(What the task asks) From the first line down to the one containing "Screen dimensions: 1568x536", reproduce the entries below exactly and leave out the pictures.

(Materials provided)
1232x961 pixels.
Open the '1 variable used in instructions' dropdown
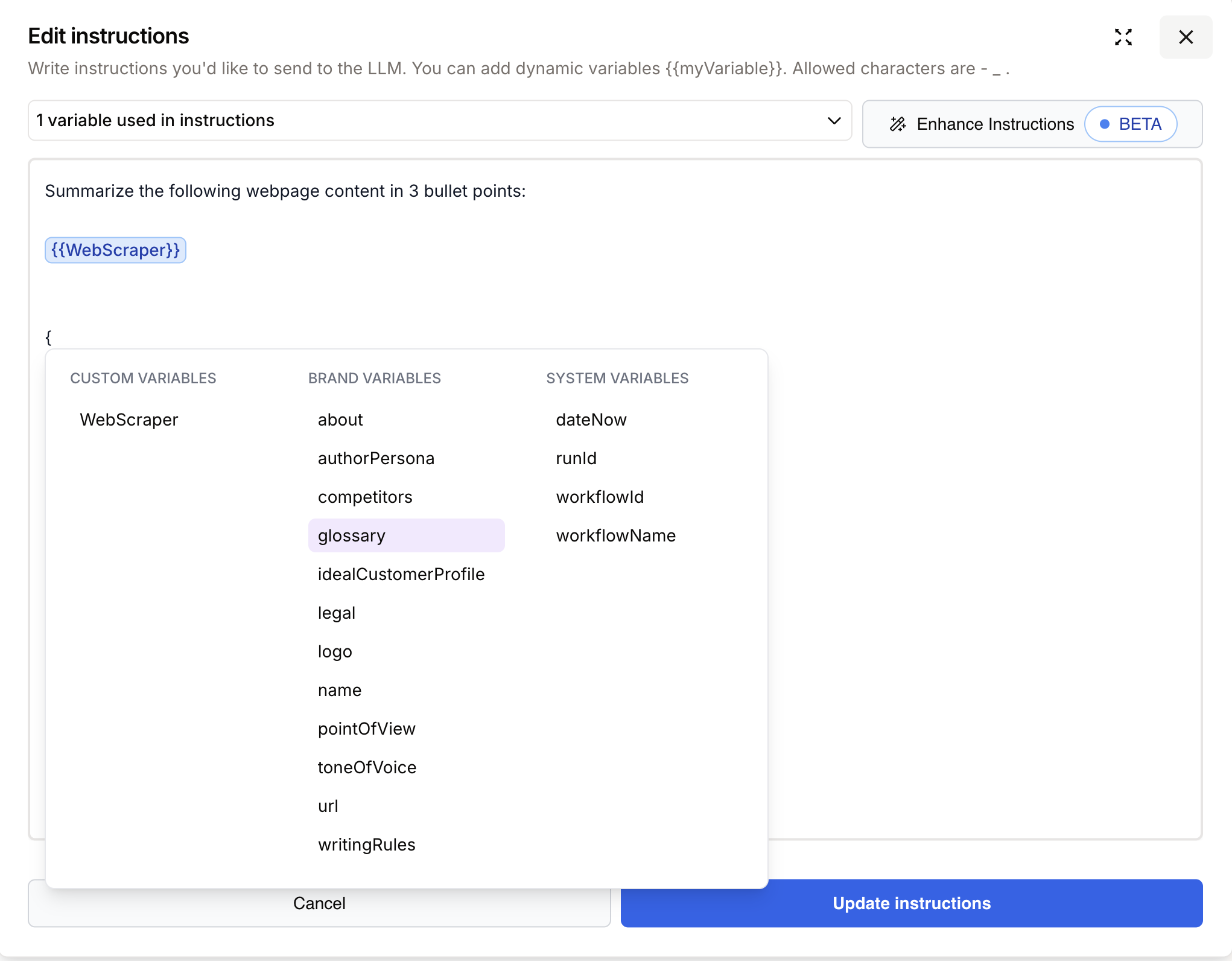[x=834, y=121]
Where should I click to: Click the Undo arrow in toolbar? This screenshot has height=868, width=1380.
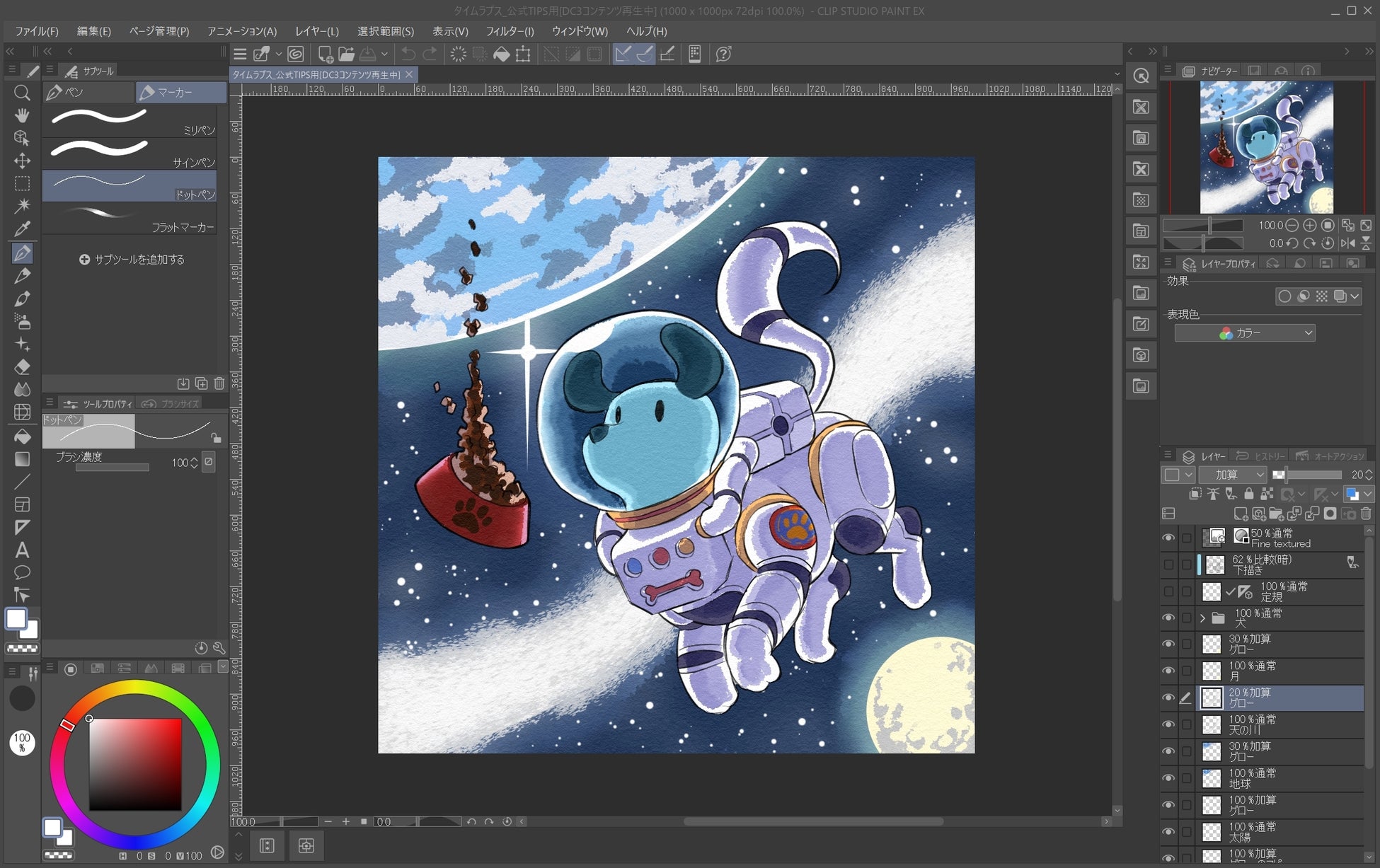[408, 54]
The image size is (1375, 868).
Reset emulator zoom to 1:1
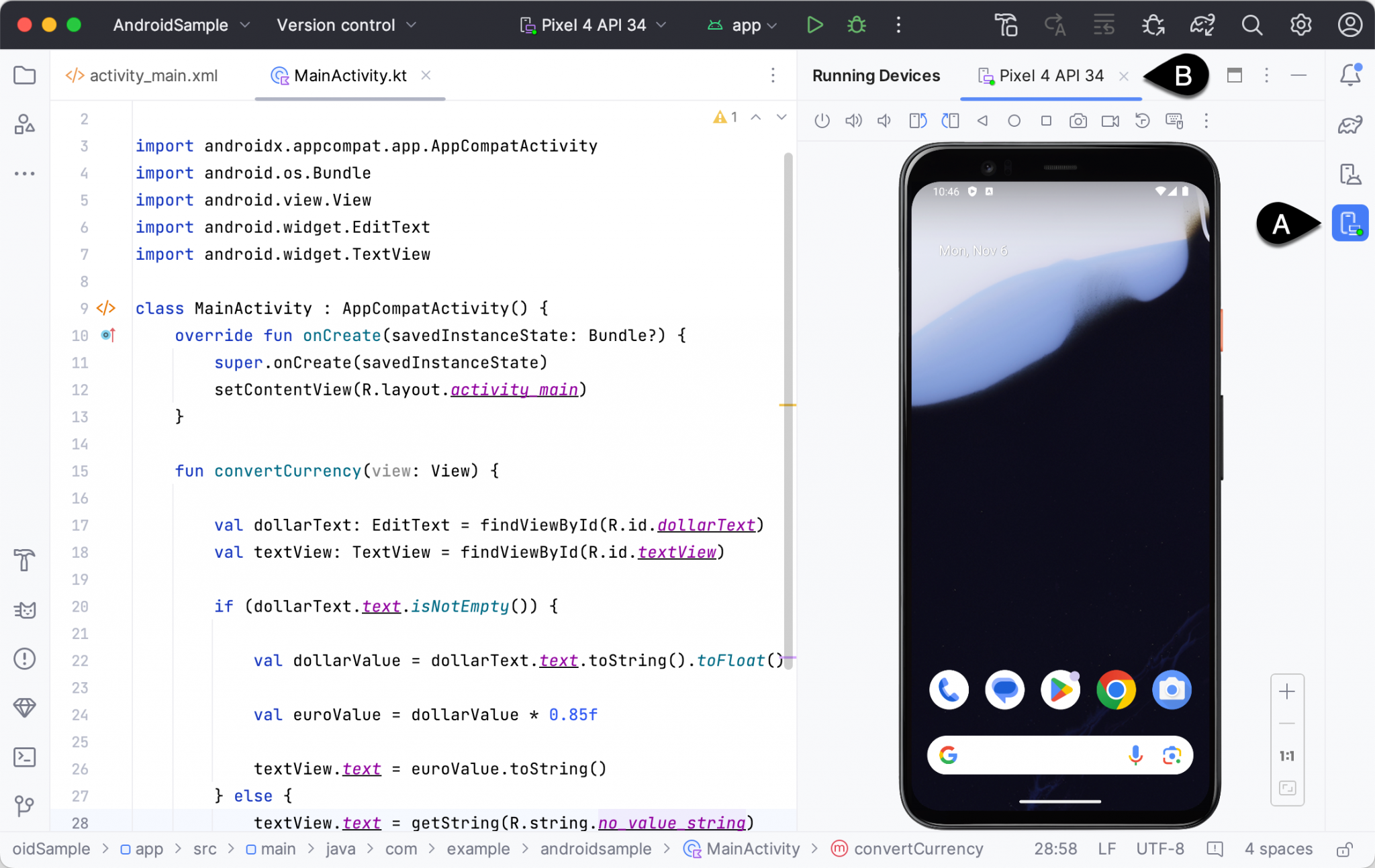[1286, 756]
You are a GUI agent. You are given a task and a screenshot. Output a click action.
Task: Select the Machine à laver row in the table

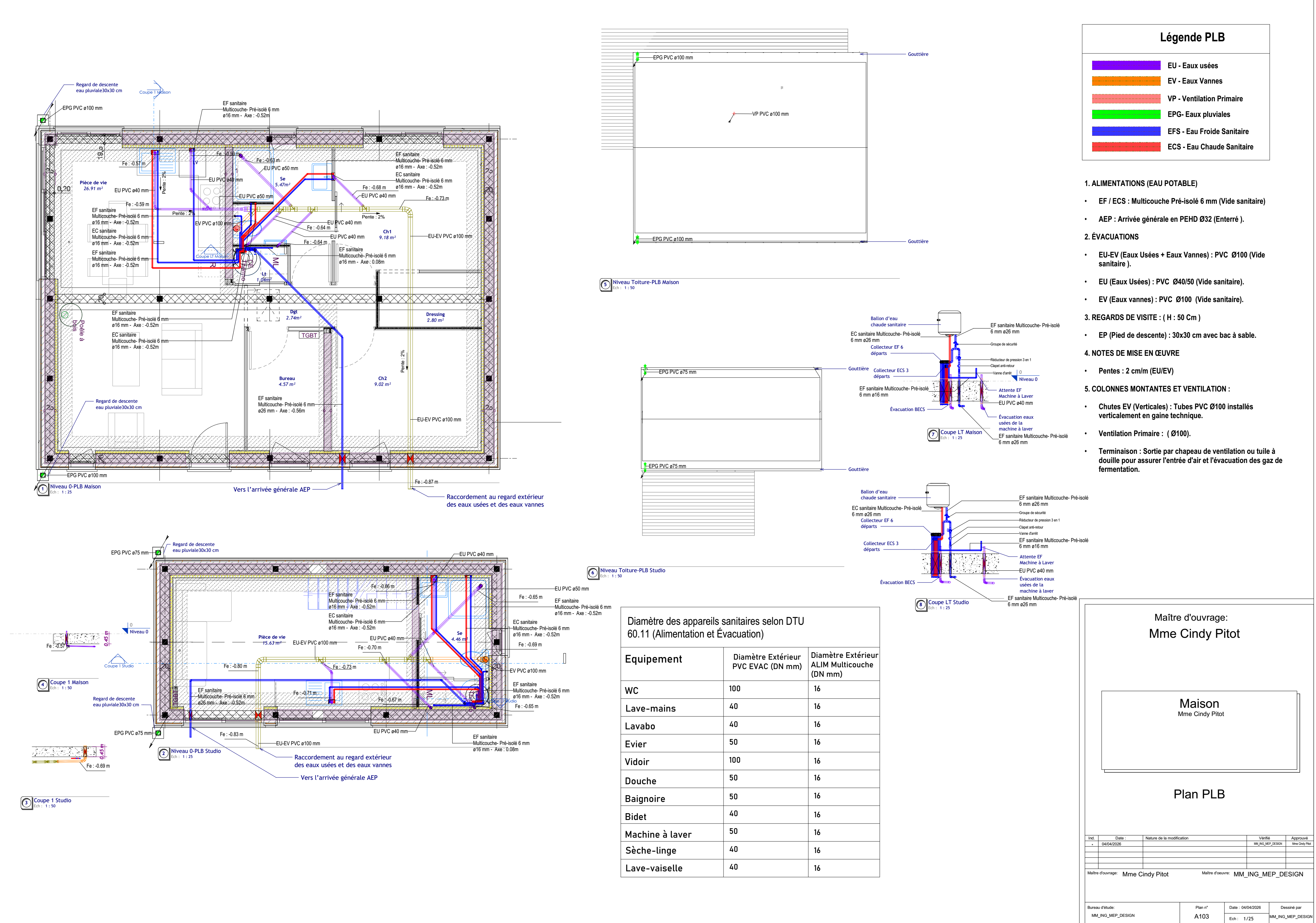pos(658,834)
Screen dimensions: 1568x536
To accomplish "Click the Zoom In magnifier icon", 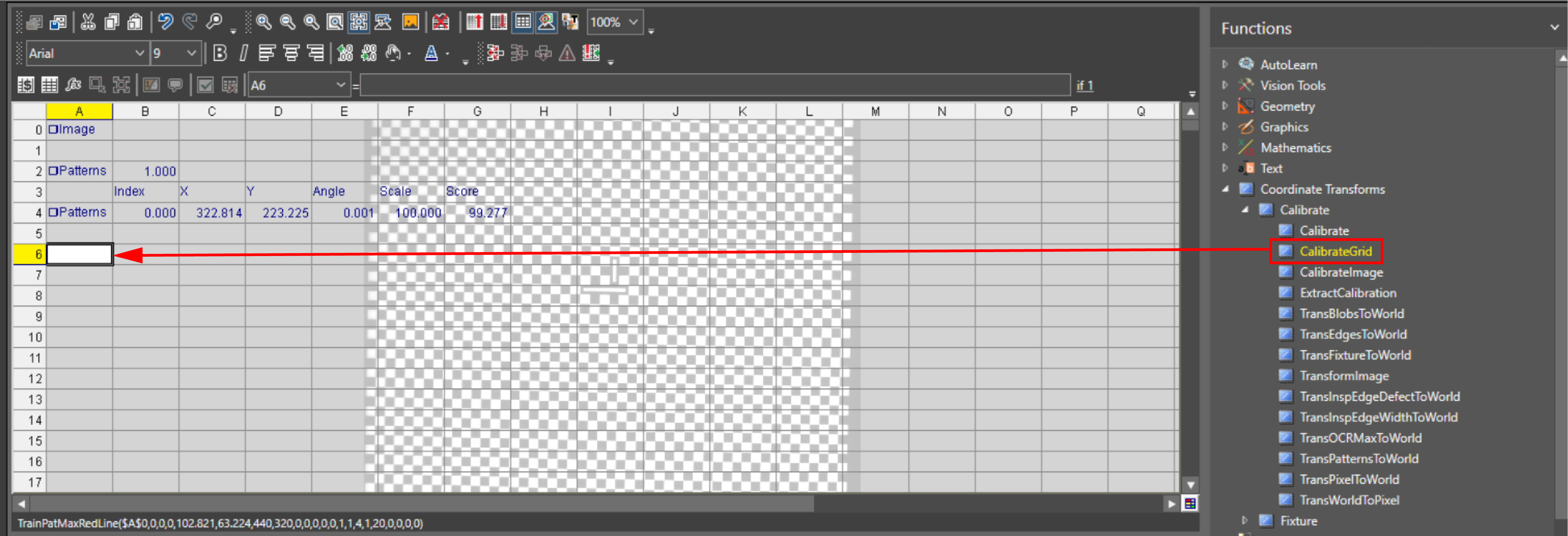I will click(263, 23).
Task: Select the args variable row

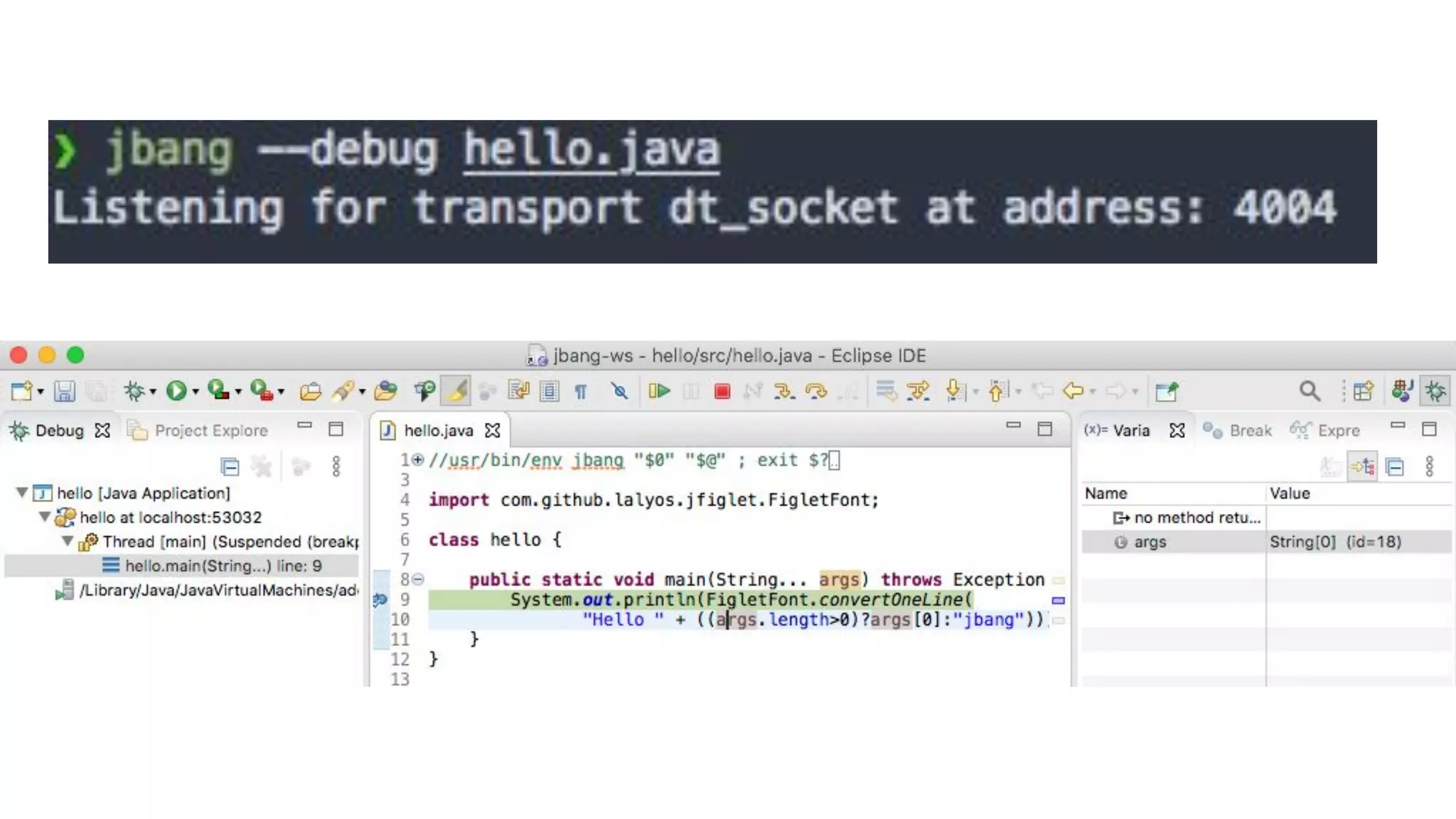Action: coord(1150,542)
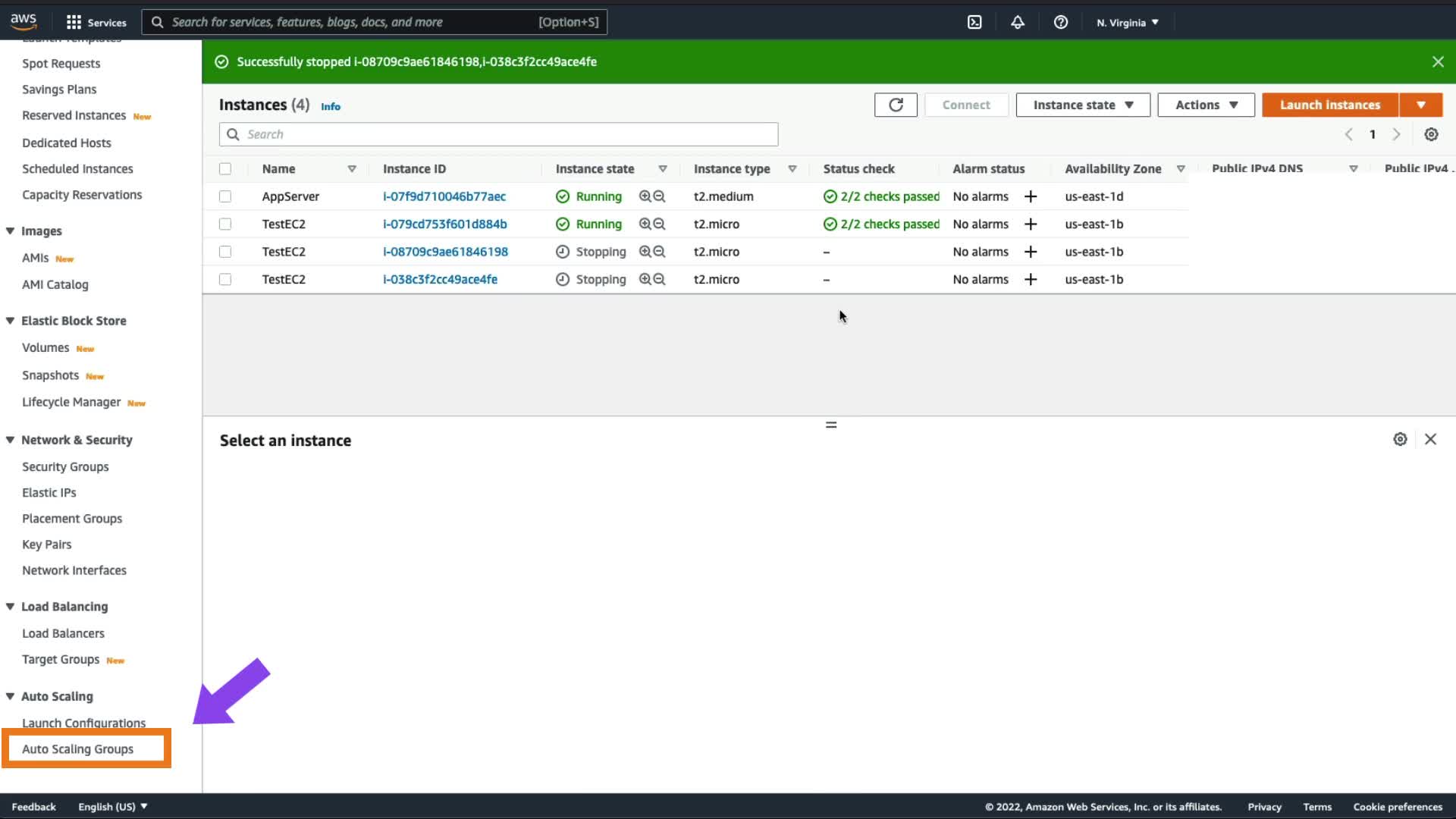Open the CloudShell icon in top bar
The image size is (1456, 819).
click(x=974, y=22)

(Answer for the task)
1232x961 pixels.
Open the '1 variable used in instructions' dropdown
[x=834, y=121]
Where should I click to: Click the Undo arrow in toolbar? This screenshot has height=868, width=1380.
[408, 54]
The image size is (1375, 868).
Reset emulator zoom to 1:1
[1286, 756]
You are a GUI agent. You are given a task and a screenshot. Output a click action.
Task: Select the Machine à laver row in the table

pos(658,834)
Screen dimensions: 1568x536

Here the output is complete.